Increasing Productivity in Clinical Research - Life Sciences Today Podcast Episode 48
Why It Matters
By dramatically shortening trial start‑up and operational delays, Yandu’s solution can reduce drug development costs and bring life‑saving therapies to patients faster.
Key Takeaways
- •Clinical trial timelines waste 12‑18 months in “white space”.
- •Yandu’s site‑centric platform cuts feasibility time by 50%.
- •Automated, personalized follow‑ups reduce task completion from three weeks to five days.
- •Reusable site data accelerates future trials and improves sponsor‑site relationships.
- •Faster trial start‑up saves teams ~39 workdays annually per project.
Summary
Life Sciences Today host Danny Lieberman interviews Zena Sarif, founder of Yandu, about the chronic inefficiencies that prolong clinical‑trial timelines and how her startup aims to streamline the process.
Sarif explains that up to 12‑18 months of a drug’s development are spent in a “white space” between trial phases, where sites are slow to respond and data are siloed. Yandu’s platform replaces project‑centric data stores with a site‑centric architecture, offering login‑free, automatically structured communication and AI‑driven, personalized follow‑ups that cut feasibility timelines by half and reduce task completion from three weeks to five days.

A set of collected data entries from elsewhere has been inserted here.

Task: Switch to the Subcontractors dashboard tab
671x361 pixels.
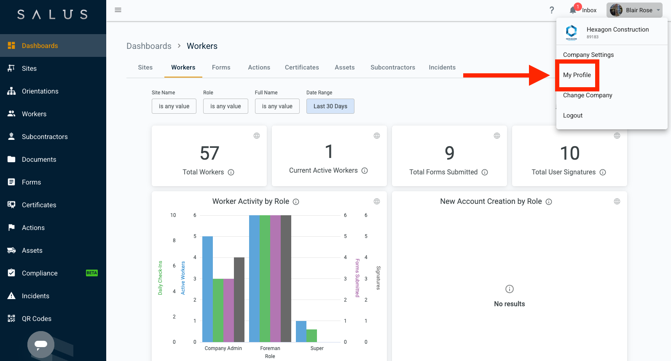Action: tap(392, 67)
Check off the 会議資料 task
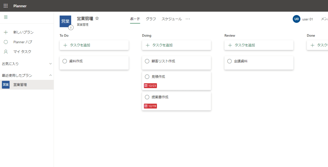This screenshot has height=167, width=328. (x=230, y=61)
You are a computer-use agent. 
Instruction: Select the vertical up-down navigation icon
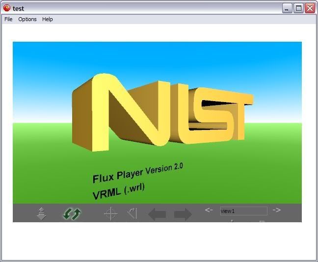pos(42,214)
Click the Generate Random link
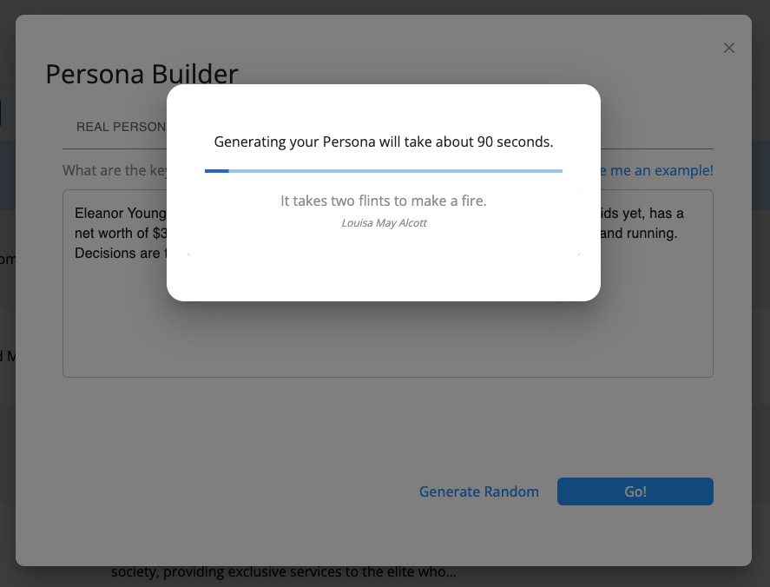770x587 pixels. 478,491
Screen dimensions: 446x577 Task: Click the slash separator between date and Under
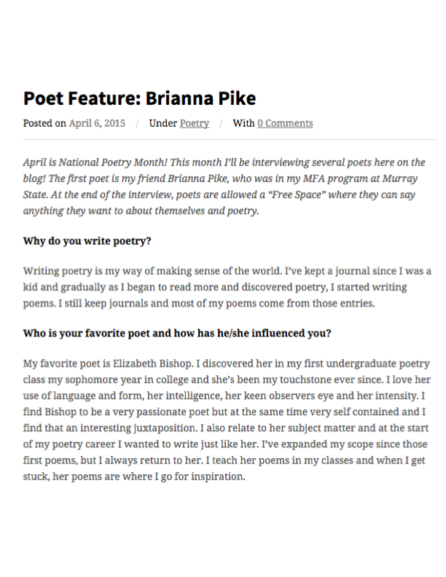point(136,123)
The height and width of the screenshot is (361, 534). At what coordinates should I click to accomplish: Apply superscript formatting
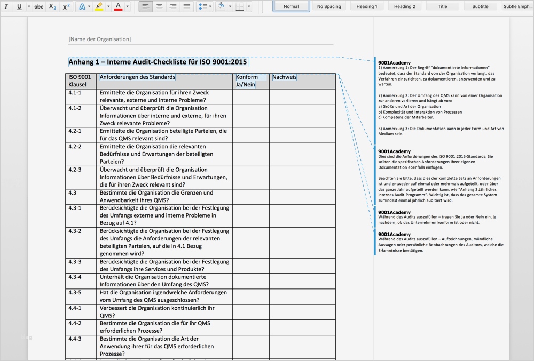66,7
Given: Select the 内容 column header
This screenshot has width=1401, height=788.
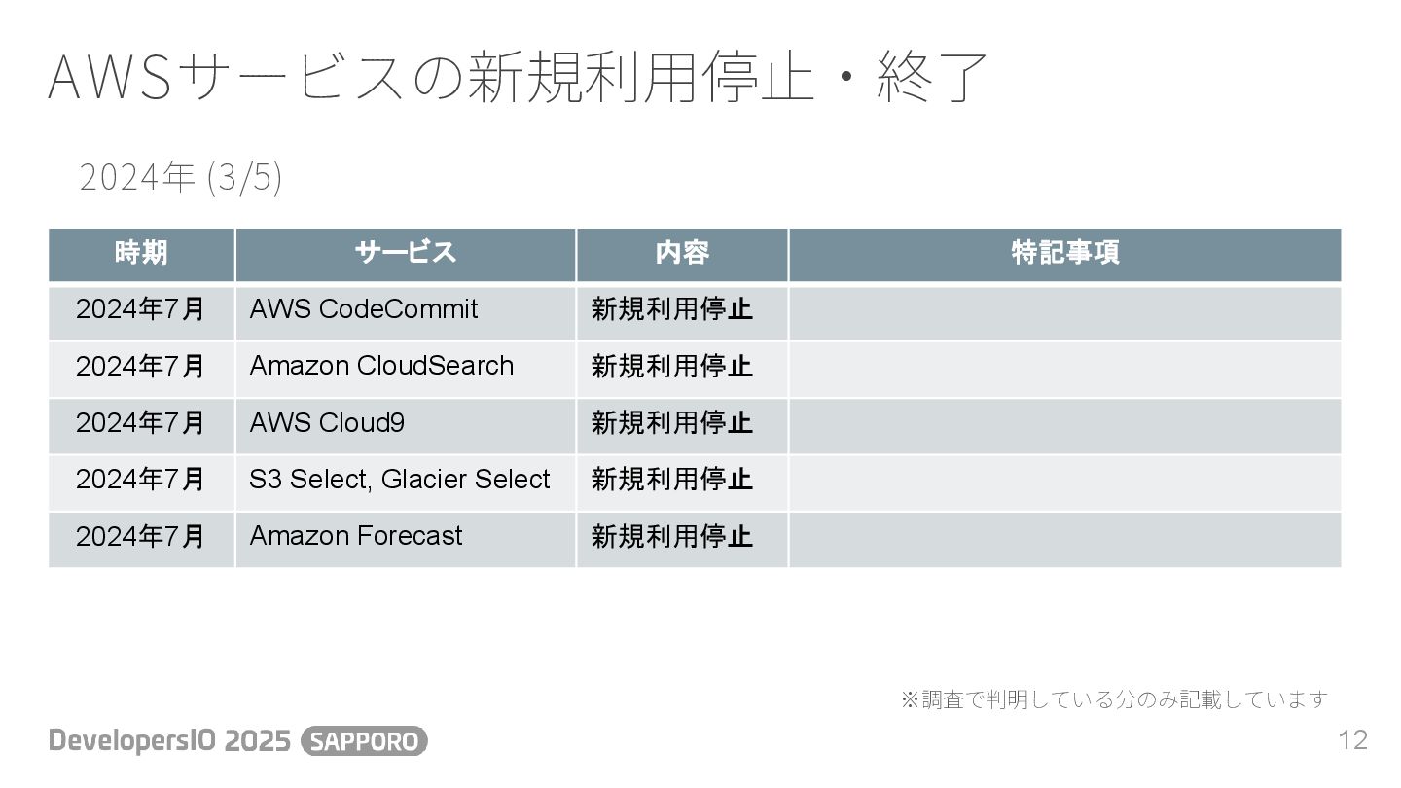Looking at the screenshot, I should coord(682,255).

The company reports that 91% of sites finish tasks within five days, shaving 13 weeks off site‑selection and saving teams roughly 39 workdays per year, while creating reusable knowledge that accelerates future studies.
If adopted broadly, these efficiencies could compress drug‑to‑market cycles, lower R&D costs, and improve patient access to therapies, signaling a potential shift in how sponsors and CROs manage clinical operations.